▶ **TASK DIRECTIONS**: The answer should be an exact repeat of the stretch of material below from the line containing "HEYKEL (32, 2096)" through the line containing "ARKEOLOJİ (37, 1780)".

▶ **INPUT MATERIAL**:
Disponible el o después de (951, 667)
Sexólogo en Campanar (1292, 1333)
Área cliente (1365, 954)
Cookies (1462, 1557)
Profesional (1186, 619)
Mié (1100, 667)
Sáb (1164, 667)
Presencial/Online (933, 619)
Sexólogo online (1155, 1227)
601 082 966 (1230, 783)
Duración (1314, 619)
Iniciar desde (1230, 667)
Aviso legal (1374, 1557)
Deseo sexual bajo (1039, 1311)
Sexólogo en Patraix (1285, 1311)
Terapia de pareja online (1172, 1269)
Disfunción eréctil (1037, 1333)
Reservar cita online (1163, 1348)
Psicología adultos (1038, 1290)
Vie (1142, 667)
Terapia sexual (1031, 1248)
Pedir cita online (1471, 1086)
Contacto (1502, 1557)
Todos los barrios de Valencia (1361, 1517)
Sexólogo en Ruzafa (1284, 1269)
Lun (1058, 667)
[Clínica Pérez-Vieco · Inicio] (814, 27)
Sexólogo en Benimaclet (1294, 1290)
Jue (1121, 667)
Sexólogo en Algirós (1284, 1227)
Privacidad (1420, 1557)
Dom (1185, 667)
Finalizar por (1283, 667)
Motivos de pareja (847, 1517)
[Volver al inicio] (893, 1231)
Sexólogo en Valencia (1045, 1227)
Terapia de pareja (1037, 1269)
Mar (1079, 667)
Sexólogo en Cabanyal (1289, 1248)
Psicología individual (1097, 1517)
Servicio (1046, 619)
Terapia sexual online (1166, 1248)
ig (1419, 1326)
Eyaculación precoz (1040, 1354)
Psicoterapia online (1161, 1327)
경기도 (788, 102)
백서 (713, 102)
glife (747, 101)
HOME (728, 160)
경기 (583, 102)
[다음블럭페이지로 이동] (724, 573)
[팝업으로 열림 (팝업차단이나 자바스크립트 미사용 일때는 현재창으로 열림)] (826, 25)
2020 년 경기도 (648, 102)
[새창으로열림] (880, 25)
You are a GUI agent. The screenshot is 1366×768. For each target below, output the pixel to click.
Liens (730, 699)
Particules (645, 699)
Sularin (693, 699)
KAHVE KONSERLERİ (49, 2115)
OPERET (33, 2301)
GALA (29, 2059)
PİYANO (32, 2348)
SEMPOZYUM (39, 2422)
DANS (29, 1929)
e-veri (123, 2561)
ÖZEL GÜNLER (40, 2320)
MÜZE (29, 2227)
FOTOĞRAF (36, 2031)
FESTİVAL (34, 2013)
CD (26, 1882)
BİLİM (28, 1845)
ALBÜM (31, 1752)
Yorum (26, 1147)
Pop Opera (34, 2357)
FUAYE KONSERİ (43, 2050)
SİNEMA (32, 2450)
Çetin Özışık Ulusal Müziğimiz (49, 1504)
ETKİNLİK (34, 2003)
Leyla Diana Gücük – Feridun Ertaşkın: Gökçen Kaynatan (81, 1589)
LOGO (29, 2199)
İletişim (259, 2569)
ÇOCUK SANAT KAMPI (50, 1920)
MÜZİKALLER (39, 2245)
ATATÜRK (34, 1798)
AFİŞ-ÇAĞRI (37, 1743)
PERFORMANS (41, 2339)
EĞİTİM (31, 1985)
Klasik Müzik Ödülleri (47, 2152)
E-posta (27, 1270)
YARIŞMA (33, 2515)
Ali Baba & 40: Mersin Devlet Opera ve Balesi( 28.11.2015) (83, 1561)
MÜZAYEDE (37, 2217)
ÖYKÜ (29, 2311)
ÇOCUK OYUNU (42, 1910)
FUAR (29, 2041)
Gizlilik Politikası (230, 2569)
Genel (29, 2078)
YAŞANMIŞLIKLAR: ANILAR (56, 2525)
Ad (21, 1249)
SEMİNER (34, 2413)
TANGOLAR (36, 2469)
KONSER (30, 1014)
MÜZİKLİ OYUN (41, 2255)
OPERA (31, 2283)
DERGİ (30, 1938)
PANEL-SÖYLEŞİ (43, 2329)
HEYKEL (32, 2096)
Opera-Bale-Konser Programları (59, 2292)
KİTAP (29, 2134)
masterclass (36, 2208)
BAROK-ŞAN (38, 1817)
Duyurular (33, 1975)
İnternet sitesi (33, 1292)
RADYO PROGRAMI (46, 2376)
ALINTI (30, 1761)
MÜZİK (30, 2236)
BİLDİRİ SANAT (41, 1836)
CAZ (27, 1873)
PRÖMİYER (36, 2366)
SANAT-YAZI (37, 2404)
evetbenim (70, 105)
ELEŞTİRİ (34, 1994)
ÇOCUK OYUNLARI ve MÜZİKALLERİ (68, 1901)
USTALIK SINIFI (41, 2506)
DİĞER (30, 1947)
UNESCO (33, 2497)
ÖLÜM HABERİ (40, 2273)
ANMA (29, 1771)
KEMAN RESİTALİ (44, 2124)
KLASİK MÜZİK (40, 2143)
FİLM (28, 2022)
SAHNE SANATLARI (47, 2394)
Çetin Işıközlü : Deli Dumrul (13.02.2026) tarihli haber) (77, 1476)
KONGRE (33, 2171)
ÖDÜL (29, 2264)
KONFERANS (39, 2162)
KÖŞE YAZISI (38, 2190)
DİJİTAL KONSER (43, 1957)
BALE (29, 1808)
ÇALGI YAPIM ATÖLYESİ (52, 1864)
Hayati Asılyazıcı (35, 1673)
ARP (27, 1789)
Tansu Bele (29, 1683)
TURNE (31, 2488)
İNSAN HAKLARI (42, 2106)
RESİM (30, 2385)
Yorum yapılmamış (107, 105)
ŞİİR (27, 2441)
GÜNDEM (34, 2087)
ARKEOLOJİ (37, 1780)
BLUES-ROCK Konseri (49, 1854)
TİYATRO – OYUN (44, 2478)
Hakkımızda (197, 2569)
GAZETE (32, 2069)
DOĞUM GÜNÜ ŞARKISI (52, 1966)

▶ **ANSWER SECTION**:
HEYKEL (32, 2096)
Opera-Bale-Konser Programları (59, 2292)
KİTAP (29, 2134)
masterclass (36, 2208)
BAROK-ŞAN (38, 1817)
Duyurular (33, 1975)
İnternet sitesi (33, 1292)
RADYO PROGRAMI (46, 2376)
ALINTI (30, 1761)
MÜZİK (30, 2236)
BİLDİRİ SANAT (41, 1836)
CAZ (27, 1873)
PRÖMİYER (36, 2366)
SANAT-YAZI (37, 2404)
evetbenim (70, 105)
ELEŞTİRİ (34, 1994)
ÇOCUK OYUNLARI ve MÜZİKALLERİ (68, 1901)
USTALIK SINIFI (41, 2506)
DİĞER (30, 1947)
UNESCO (33, 2497)
ÖLÜM HABERİ (40, 2273)
ANMA (29, 1771)
KEMAN RESİTALİ (44, 2124)
KLASİK MÜZİK (40, 2143)
FİLM (28, 2022)
SAHNE SANATLARI (47, 2394)
Çetin Işıközlü : Deli Dumrul (13.02.2026) tarihli haber) (77, 1476)
KONGRE (33, 2171)
ÖDÜL (29, 2264)
KONFERANS (39, 2162)
KÖŞE YAZISI (38, 2190)
DİJİTAL KONSER (43, 1957)
BALE (29, 1808)
ÇALGI YAPIM ATÖLYESİ (52, 1864)
Hayati Asılyazıcı (35, 1673)
ARP (27, 1789)
Tansu Bele (29, 1683)
TURNE (31, 2488)
İNSAN HAKLARI (42, 2106)
RESİM (30, 2385)
Yorum yapılmamış (107, 105)
ŞİİR (27, 2441)
GÜNDEM (34, 2087)
ARKEOLOJİ (37, 1780)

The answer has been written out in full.